*** Opening of SOURCE MATERIAL ***

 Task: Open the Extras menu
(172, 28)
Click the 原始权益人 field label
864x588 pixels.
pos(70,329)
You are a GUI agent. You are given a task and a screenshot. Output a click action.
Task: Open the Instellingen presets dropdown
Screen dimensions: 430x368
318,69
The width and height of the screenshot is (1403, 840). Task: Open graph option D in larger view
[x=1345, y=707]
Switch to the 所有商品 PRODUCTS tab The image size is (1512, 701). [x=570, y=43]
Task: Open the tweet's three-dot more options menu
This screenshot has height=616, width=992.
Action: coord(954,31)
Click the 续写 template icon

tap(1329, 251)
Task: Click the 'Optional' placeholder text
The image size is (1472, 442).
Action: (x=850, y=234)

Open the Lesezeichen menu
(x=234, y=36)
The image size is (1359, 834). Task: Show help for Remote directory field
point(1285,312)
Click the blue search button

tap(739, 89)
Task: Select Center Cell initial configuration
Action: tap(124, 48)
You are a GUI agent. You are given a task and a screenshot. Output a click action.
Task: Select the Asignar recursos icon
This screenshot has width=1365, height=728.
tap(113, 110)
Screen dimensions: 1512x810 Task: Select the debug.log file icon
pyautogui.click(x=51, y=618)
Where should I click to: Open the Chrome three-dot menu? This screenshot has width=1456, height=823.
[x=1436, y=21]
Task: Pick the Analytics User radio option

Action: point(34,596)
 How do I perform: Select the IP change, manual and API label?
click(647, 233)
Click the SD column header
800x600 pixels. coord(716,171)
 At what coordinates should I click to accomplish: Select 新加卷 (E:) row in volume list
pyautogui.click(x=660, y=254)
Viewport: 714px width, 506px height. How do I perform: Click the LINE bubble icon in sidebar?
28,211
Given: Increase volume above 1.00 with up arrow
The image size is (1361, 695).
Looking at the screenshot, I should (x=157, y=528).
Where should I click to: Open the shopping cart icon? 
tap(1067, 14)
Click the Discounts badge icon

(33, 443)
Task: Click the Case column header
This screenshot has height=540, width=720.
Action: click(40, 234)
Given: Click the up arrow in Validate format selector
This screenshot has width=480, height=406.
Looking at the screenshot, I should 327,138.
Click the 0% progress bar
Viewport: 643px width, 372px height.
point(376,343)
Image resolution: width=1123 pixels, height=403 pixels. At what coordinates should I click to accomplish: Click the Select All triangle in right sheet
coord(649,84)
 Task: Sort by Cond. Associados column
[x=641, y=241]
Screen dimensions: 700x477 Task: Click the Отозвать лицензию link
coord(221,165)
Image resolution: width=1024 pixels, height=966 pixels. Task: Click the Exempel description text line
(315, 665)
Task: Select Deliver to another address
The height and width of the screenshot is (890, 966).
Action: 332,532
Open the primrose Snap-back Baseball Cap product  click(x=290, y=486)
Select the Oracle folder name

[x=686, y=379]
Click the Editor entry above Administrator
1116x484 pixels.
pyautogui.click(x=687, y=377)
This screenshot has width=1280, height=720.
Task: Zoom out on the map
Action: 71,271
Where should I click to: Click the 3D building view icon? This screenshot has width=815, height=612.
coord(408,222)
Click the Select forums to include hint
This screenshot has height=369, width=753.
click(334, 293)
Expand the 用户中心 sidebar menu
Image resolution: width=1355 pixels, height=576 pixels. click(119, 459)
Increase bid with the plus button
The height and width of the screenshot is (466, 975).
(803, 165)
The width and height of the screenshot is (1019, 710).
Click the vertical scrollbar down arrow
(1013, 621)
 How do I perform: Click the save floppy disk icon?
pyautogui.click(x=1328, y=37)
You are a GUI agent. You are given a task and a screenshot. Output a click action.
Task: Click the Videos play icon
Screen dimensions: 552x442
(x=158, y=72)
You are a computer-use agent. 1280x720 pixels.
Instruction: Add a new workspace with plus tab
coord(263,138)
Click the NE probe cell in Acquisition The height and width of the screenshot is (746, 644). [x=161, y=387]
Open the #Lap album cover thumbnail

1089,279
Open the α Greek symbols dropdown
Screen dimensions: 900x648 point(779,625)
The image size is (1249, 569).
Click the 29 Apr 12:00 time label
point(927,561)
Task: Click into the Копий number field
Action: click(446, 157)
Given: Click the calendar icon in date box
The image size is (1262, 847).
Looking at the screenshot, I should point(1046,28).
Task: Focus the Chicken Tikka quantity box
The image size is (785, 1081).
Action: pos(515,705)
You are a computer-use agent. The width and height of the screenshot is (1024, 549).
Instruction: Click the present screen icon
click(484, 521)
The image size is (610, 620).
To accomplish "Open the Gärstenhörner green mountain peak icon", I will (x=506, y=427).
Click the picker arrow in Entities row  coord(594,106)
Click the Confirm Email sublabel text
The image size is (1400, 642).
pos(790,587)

*** Close of SOURCE MATERIAL ***

PROBLEM TO WORK ON —
Work out how many lines of the records contain the word "computer", and give only that number.

COMPLETED TASK —
2